Univariate Regression Table Based on the Usual Degrees of Freedom
Variable DF Coefficient Type II
Sum of
Squares
Mean Square F Value Pr > F Label
Intercept 1 -15.274649 57.1338 57.1338 1227.60 <.0001 Intercept
Pspline.EqRatio_1 1 35.102914 62.7478 62.7478 1348.22 <.0001 Equivalence Ratio 1
Pspline.EqRatio_2 1 -19.386468 64.6430 64.6430 1388.94 <.0001 Equivalence Ratio 2
Identity(CpRatio) 1 0.032058 1.4445 1.4445 31.04 <.0001 Compression Ratio
Opscore(Fuel) 5 0.158388 5.5619 1.1124 23.90 <.0001 Fuel



trge1d

The LOG transformation computes the natural log.
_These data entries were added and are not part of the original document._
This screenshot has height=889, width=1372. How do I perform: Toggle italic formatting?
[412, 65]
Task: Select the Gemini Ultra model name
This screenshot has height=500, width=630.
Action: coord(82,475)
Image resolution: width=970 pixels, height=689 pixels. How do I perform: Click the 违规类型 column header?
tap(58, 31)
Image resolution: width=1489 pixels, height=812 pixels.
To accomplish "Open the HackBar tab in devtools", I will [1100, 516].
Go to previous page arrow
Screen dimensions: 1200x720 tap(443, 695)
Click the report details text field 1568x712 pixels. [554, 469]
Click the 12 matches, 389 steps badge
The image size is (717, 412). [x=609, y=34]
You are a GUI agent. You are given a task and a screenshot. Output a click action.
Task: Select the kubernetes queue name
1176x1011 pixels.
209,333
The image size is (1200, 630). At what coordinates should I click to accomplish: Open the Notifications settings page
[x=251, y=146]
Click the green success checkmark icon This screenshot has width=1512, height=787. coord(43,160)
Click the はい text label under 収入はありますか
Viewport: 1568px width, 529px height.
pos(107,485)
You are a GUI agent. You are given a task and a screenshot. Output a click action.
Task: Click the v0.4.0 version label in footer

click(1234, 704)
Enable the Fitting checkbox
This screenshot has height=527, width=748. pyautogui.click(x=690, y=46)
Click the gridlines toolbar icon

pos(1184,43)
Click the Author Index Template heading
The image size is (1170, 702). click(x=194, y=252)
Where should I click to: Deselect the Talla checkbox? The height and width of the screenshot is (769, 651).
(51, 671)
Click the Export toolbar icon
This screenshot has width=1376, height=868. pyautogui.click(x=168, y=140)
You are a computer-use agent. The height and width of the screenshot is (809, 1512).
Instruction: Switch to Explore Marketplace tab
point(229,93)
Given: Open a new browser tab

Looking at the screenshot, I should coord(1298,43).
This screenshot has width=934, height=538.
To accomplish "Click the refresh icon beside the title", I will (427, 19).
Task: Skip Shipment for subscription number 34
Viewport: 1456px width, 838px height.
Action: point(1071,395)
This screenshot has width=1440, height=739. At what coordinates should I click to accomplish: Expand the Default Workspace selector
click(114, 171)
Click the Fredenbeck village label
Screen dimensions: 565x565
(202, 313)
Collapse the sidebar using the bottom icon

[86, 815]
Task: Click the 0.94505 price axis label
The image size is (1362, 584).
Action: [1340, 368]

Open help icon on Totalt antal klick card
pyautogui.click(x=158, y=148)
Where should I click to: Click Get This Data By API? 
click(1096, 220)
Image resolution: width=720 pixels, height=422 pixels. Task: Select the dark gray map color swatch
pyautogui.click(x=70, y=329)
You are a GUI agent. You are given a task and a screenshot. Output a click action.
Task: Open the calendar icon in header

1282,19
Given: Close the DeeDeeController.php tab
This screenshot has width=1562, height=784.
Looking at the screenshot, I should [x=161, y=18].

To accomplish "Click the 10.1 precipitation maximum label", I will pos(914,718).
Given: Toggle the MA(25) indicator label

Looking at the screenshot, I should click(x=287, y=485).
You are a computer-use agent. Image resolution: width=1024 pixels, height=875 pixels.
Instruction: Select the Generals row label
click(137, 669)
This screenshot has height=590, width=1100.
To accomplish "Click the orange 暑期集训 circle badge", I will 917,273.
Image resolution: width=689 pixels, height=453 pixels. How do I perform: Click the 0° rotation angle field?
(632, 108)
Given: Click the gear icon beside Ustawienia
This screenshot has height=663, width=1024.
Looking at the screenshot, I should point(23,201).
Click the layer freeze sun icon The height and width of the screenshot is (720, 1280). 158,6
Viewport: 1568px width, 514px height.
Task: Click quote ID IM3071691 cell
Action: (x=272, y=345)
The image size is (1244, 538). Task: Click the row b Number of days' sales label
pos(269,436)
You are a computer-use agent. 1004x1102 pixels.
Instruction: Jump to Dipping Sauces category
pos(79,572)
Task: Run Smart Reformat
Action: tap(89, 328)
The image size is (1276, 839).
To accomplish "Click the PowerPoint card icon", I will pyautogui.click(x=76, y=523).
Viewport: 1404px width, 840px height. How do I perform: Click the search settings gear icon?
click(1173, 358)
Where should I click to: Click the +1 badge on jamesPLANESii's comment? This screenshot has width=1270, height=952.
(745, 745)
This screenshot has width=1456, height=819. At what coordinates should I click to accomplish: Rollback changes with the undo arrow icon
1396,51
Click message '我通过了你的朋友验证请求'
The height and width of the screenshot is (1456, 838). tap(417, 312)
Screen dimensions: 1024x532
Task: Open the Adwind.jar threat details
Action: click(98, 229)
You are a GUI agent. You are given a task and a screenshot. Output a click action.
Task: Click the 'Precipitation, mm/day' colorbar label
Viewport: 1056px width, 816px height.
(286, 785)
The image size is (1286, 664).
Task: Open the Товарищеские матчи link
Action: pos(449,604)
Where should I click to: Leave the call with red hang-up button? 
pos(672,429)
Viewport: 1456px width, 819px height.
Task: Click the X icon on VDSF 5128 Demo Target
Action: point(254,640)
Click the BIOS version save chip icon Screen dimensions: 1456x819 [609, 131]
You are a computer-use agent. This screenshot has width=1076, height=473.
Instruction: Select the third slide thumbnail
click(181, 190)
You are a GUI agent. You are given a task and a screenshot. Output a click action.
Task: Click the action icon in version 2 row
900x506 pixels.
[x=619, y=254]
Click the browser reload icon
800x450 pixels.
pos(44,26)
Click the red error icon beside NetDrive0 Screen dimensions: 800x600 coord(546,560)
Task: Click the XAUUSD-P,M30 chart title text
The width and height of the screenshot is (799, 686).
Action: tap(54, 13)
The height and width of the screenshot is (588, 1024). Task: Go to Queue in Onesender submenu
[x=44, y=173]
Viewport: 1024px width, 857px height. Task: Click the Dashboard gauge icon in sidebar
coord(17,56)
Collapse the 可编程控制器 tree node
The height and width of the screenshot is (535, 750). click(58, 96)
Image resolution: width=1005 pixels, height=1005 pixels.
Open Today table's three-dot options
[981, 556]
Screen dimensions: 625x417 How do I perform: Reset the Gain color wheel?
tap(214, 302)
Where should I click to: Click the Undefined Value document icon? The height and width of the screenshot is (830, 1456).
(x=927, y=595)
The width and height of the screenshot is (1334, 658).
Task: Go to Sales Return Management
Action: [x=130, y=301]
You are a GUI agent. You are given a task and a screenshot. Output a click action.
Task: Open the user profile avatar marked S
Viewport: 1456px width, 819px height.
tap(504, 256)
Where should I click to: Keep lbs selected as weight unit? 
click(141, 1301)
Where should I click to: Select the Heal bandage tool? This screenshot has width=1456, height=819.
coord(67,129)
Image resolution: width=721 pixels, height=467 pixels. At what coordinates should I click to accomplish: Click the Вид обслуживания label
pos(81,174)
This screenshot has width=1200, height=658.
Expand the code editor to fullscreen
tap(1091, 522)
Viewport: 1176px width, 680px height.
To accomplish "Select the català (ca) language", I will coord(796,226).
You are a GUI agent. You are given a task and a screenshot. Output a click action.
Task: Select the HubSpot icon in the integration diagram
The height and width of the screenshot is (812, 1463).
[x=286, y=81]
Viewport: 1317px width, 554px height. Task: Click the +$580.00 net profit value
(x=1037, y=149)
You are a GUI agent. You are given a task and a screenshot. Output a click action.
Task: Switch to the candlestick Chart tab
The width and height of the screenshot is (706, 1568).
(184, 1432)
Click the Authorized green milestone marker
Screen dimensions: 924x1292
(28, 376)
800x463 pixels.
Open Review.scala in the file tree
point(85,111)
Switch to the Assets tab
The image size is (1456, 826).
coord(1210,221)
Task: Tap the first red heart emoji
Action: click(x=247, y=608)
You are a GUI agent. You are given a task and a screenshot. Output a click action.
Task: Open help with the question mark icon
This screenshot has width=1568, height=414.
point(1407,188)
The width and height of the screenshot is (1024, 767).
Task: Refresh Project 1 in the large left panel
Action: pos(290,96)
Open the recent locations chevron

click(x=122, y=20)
The PSPLINE expansion expands EqRatio into a linear term, EqRatio, and a squared term, $\Variable{EqRatio}^2$. An identity transformation of CpRatio and an optimal scoring of Fuel is requested. These should provide a good parametric operationalization of the optimal transformations. The final model has an R square of 0.91 (smaller than before since the model has fewer parameters, but still quite good).